For each line of the listing that holds "page", show the full line.

==========

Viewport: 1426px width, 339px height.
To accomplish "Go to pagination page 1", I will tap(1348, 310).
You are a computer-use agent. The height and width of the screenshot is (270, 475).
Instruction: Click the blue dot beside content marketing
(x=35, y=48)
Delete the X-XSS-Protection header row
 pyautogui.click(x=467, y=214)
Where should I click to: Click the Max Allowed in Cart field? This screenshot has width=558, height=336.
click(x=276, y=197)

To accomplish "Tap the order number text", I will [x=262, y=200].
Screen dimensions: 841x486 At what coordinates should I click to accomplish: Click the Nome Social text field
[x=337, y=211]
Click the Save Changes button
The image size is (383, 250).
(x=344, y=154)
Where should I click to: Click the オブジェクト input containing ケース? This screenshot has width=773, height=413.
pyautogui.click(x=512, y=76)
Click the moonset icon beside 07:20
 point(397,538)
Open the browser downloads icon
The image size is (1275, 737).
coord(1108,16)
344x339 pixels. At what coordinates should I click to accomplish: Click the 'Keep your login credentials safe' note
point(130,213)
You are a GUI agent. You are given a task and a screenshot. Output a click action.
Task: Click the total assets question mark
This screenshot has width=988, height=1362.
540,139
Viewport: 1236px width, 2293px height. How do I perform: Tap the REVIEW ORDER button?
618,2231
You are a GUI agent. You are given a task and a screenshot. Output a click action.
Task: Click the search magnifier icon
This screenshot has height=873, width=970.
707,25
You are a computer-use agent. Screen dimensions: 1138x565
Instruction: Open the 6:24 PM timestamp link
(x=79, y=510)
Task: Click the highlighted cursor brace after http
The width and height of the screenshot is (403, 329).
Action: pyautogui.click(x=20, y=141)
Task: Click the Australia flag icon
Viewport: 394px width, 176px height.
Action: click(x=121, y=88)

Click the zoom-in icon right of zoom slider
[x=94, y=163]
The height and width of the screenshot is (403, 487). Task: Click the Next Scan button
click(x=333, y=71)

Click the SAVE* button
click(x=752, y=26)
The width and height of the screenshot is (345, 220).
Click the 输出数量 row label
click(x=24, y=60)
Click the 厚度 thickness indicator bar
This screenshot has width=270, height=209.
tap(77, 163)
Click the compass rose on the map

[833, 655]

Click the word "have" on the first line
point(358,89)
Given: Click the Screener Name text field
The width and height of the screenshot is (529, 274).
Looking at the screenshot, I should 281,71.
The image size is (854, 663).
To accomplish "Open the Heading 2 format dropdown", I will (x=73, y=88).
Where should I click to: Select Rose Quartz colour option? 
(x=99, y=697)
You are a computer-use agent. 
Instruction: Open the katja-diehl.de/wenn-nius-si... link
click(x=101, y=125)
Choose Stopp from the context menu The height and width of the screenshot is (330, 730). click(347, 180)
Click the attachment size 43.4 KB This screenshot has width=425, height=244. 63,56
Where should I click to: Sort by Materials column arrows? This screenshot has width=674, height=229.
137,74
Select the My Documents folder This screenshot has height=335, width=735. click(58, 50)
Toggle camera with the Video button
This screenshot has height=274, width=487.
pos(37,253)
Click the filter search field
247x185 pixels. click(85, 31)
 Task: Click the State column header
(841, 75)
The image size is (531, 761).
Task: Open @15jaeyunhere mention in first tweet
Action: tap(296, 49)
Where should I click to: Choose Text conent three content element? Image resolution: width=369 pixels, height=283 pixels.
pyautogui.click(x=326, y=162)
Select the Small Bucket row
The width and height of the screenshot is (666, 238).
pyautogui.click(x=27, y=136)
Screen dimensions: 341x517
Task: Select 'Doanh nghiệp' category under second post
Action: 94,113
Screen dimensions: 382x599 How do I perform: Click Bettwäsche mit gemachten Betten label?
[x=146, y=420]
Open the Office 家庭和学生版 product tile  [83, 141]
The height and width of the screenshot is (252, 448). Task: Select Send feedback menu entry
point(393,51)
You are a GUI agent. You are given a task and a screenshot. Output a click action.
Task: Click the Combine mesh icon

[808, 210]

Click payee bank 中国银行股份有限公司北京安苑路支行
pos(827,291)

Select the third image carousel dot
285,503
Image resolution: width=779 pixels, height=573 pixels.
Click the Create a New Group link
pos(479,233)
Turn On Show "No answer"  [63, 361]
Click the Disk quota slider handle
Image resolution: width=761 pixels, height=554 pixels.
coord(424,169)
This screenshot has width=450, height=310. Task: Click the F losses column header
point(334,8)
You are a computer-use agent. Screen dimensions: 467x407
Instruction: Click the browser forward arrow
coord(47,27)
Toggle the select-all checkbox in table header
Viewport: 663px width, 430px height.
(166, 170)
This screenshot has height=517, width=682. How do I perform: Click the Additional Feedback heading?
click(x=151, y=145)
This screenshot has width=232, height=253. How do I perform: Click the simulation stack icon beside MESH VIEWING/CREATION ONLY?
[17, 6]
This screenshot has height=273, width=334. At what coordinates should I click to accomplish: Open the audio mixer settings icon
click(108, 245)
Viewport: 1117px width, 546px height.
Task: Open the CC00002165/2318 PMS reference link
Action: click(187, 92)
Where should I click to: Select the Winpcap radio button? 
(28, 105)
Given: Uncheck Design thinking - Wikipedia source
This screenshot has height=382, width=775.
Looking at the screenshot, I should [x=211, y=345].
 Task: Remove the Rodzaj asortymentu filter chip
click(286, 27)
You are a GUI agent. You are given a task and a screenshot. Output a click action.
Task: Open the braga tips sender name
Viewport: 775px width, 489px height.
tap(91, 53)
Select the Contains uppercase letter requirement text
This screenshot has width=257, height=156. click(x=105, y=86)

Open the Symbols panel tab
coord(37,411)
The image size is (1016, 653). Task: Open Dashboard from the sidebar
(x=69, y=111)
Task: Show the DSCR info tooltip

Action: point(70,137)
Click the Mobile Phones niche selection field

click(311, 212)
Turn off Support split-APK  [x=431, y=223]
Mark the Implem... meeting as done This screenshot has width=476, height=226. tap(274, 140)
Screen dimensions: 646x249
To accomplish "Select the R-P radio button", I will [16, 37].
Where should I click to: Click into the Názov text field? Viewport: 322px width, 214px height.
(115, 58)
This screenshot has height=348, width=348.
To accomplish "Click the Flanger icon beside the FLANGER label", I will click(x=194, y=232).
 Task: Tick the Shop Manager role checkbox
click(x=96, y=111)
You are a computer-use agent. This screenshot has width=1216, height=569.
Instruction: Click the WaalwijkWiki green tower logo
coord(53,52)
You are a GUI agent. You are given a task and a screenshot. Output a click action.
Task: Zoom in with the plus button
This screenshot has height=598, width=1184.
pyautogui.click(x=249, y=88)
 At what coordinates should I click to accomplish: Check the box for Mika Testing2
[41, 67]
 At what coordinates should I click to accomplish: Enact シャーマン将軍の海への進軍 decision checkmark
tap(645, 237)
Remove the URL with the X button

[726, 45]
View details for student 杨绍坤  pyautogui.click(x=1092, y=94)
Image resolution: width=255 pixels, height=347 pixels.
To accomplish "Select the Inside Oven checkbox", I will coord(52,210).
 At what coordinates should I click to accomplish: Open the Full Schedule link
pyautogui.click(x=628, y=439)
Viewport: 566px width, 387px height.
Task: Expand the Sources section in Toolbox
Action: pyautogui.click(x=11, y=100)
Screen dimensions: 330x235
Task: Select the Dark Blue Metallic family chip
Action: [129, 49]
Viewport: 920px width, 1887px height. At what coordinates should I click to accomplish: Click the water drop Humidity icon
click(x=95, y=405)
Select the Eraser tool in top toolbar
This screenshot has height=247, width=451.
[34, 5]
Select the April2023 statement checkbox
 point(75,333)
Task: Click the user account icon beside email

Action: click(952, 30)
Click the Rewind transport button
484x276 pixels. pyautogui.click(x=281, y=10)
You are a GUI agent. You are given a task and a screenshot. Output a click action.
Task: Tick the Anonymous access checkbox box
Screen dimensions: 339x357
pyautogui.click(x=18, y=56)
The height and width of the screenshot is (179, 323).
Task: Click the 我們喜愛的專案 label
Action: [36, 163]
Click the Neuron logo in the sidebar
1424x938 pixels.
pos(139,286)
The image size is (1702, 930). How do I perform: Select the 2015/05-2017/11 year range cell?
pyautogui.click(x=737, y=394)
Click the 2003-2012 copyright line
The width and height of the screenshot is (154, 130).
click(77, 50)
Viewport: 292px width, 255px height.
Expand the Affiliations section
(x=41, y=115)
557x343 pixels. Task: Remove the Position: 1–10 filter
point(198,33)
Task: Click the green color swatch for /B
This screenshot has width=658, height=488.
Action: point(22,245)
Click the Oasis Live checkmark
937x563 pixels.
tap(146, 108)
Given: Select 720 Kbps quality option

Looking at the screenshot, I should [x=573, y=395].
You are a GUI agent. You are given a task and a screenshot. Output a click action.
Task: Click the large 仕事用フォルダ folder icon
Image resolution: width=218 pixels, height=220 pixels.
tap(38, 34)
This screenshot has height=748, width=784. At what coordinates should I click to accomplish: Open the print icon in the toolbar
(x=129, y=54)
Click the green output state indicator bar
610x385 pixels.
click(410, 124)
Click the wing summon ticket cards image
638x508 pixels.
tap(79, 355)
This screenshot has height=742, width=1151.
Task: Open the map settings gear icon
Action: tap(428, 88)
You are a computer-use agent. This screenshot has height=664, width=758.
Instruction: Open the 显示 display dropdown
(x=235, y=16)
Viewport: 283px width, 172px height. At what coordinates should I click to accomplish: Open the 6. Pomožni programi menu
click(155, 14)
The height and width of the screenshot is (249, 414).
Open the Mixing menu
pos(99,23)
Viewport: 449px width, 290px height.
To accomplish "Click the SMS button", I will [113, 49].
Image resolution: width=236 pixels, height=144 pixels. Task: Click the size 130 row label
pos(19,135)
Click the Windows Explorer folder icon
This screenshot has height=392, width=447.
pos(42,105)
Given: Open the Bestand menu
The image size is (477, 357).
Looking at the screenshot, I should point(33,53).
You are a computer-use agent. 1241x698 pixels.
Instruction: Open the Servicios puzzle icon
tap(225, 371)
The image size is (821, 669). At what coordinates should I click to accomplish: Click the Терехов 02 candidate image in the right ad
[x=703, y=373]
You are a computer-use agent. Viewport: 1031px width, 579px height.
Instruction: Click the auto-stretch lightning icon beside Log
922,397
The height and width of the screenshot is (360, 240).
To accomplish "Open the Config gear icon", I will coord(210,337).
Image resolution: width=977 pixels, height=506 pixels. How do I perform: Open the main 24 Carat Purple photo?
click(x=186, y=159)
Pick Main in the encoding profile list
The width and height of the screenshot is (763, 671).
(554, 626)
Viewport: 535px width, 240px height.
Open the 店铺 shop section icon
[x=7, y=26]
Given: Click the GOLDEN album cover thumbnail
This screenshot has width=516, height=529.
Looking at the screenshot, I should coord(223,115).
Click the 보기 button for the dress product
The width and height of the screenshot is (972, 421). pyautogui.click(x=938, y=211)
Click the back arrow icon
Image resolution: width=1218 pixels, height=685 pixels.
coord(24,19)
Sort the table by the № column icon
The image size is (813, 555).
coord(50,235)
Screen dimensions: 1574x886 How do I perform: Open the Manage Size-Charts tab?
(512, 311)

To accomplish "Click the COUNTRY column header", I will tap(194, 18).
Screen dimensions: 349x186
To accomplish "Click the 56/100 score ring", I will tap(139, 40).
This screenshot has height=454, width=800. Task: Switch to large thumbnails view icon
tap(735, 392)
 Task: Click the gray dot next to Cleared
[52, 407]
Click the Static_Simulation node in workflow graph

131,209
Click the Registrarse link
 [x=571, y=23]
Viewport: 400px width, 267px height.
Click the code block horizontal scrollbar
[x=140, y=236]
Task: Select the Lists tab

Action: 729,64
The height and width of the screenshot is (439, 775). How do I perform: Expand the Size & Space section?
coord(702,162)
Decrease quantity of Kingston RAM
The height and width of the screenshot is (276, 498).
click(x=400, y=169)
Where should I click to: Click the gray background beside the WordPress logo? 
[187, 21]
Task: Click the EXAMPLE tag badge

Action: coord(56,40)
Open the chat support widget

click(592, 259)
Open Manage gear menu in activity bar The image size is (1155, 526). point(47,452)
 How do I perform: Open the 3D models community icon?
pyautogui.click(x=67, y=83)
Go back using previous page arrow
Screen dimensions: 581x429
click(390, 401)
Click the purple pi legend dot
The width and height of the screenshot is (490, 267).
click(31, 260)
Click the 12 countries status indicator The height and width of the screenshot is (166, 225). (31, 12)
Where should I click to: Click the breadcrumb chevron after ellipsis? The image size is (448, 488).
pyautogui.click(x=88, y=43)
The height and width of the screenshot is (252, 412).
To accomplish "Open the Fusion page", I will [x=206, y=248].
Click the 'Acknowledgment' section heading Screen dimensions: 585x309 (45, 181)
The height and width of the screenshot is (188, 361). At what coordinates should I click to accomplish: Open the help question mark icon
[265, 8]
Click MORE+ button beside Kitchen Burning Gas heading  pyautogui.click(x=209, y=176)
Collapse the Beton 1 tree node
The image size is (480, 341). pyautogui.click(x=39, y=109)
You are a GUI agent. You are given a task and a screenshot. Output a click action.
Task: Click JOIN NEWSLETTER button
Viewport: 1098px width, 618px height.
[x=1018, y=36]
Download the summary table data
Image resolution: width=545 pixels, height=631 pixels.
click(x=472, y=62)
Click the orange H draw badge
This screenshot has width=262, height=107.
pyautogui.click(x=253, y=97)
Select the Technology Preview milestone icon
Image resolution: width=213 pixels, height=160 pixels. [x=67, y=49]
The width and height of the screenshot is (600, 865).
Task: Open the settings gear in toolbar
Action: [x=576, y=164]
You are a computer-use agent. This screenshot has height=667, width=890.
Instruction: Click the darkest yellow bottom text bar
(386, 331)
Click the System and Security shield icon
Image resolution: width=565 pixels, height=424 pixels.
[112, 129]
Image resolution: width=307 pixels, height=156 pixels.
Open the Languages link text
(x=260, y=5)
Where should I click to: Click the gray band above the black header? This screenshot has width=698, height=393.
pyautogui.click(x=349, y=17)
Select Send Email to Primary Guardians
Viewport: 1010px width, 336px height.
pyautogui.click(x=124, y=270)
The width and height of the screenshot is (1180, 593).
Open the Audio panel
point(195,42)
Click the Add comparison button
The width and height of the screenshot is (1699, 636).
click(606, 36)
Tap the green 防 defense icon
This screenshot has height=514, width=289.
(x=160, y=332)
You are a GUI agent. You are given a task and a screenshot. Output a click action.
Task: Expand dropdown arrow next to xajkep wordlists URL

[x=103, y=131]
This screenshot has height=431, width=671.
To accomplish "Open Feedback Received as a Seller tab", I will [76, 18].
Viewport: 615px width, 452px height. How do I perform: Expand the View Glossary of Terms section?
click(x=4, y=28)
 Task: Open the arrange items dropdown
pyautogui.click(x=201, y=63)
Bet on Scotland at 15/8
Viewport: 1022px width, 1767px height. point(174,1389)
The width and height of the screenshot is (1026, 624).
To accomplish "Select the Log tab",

==========

EXERCISE RESULT:
To accomplish "Go to pagination page 1", I will tap(1348, 310).
Go back using previous page arrow
To accomplish "Open the Fusion page", I will [x=206, y=248].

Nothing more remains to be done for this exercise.